Durante los siguientes días la madre se acercó varias veces para intentar verlo, pero entre lágrimas volvía a la casa sin conseguir nada más que algún improperio y mucho desprecio. Una noche cuando aún el sol se resistía a ocultarse, Carmen, la mayor de las niñas menores instó a la pequeña Maruja a darle la mano y a que cuando ella le diera una patada disimulada en el tobillo llorará como nunca lo había hecho. De la mano las dos niñas se aventuraron a ir a casa del alcalde, falangista moderado, católico y médico de profesión. Al llegar a la puerta Carmen llamo decidida golpeando sus nudillos contra la robusta puerta, la pequeña temblaba sujeta a la mano de su intrépida hermana. A los pocos segundos se abrió y frente a ellas tenían al alcalde que con media sonrisa intrigada les preguntó qué hacían allí. Carmen le explicó que eran hijas de Antonio, el escultor conocido en el pueblo como el maestro. Explicó con una claridad alejada por completo a su edad lo sucedido y en medio de la explicación le dio disimulada la patada a Maruja que de inmediato empezó a sollozar con sus pucheros incluidos.Le suplicó de tal manera que a aquel hombre se le debió partir el corazón y tras hacerles pasar y darles dos buenos pedazos de pan blanco, les prometió que si iban en un rato al ayuntamiento, se podrían llevar a su padre a casa.

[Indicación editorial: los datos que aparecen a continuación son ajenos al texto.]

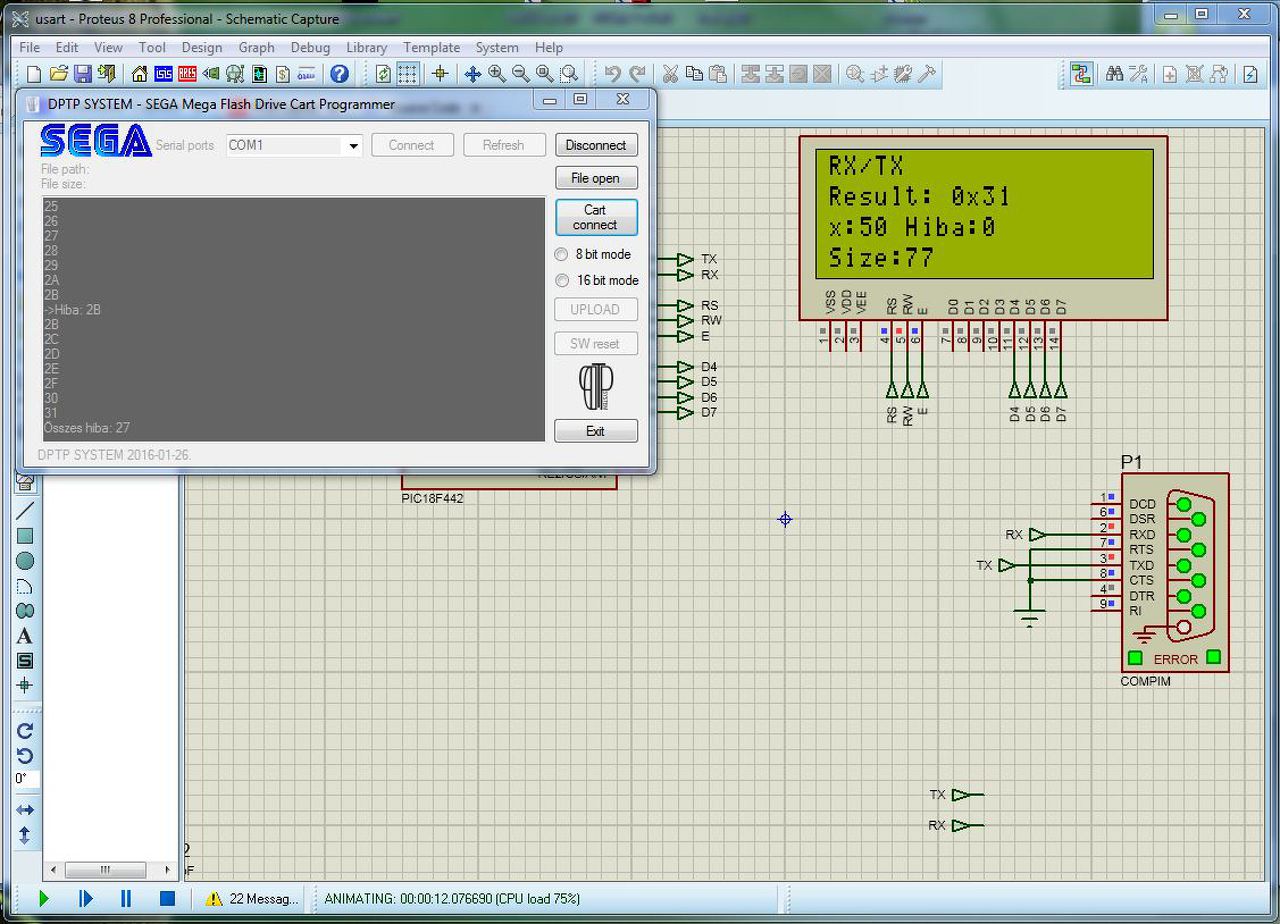Click the Cart connect button
1280x924 pixels.
tap(595, 217)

Así lo hicieron y al llegar, con el desprecio habitual,les entregaron al maestro, les devolvieron al padre. Con los dos pedazos de pan guardados dentro de los vestiditos se abrazaron una a cada lado y comenzaron el camino de vuelta con el resto de la familia. La mayor se dio cuenta de los moratones y el andar renqueante de Antonio. En silencio la niña lloraba y le dolían en su piel cada uno de los golpes que había recibido su padre. Al traspasar el umbral de la casa, y después de más lloros y abrazos, las niñas sacaron el pan blanco y mientras lo comían dividido en siete cachos, Carmen explicó cómo Maruja y ella habían conseguido el milagro ante las miradas atónitas y orgullosas de sus hermanos mayores y de su madre. La de Antonio andaba cansada y perdida esa madrugada.
Después vendría la cárcel de Cieza, pero esa es otra historia.
Jordi Rosiñol Lorenzo
Preciosa y terrible historia una de tantas de aquella sin razón y que poco hemos aprendido, me a hemocionado gracias Jodi
Muchas gracias, Soledad. la niña pequeña era mi madre. un abrazo.